And everyone who has left houses or brothers or sisters or father or mother or wife or children or fields for my sake will receive a hundred times as much and will inherit eternal life. (Matthew 19:29)
This sounds like one of those “name it and claim it”
verses, where if we reject our possessions and relationships, God will give us
riches untold. That would seem to make it important for us to be irresponsible
in our relationships and possessions. But that idea is one of those things that
the Bible doesn’t say.
Leaving home and family as a means of getting God to give
us more wealth is not leaving home and family for Jesus’ sake. If you leave
home and family for Jesus’ sake, you get Jesus, and you get eternal life.

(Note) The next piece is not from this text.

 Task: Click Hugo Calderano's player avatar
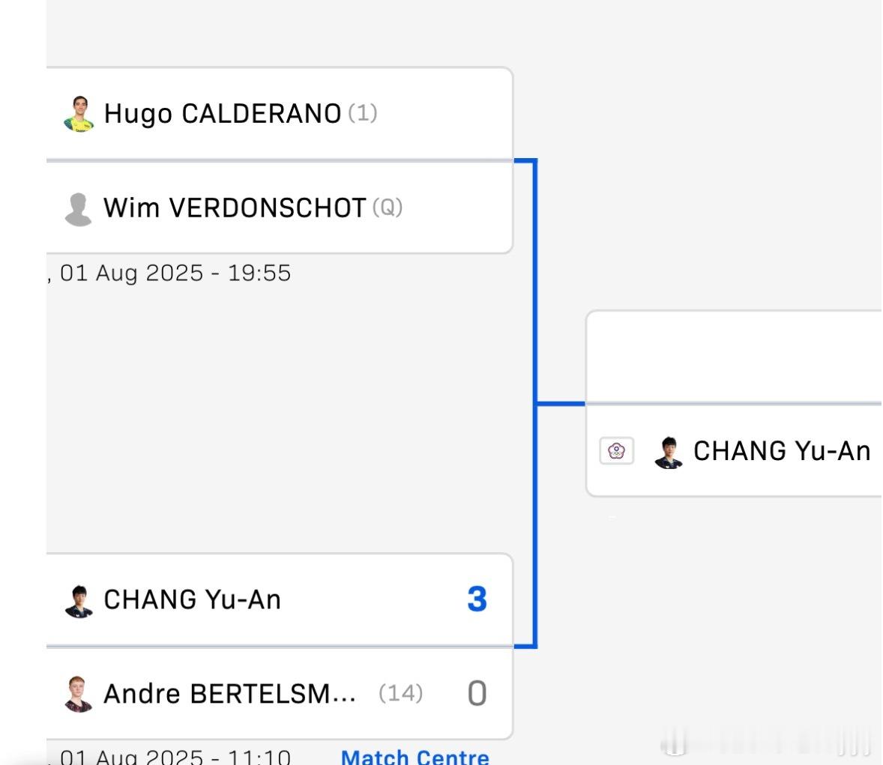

If we really understood what it meant to get Jesus, or to
get eternal life, the things we go through today would seem far less significant.
Consider, for example, that you won the Powerball lottery worth a trillion dollars
(and for some reason, it was made tax free!) How would you spend it? Four house
worth $5 million each wouldn’t put much of a dent in it. Put a couple vehicles
worth a million dollars in the garage at each, and it wouldn’t make that much
difference. If you set it as your goal to spend all of it in forty years, you’d
probably have to work at it. You might even reach the point of throwing several
hundred billion into a foundation or two, just so you don’t have to think about
it anymore. I know, it would be a fun challenge to take on, at least for a
while.
But when we think about getting Jesus, or eternal life, we
tend to lack that sense of having won the jackpot. Part of that is because we
really don’t have something to use as a parallel. We haven’t won the trillion
dollars. We haven’t been given the perfect partner. There are times when we may
feel like God has blessed our socks off, but we think that’s the big deal, not
that it’s a grain of sand on the beach.
I
think I need to make a sign saying, “You call this a blessing? Now, THIS
(Jesus, Eternal Life) is a blessing.”[1]And
another that reminds me that the troubles are also blessings that are hints in
the direction of the glory that is to come.
[1] Ten points if you can tell me what movie I’ve paraphrased.
The points don’t add up to anything except a temporary ego boost.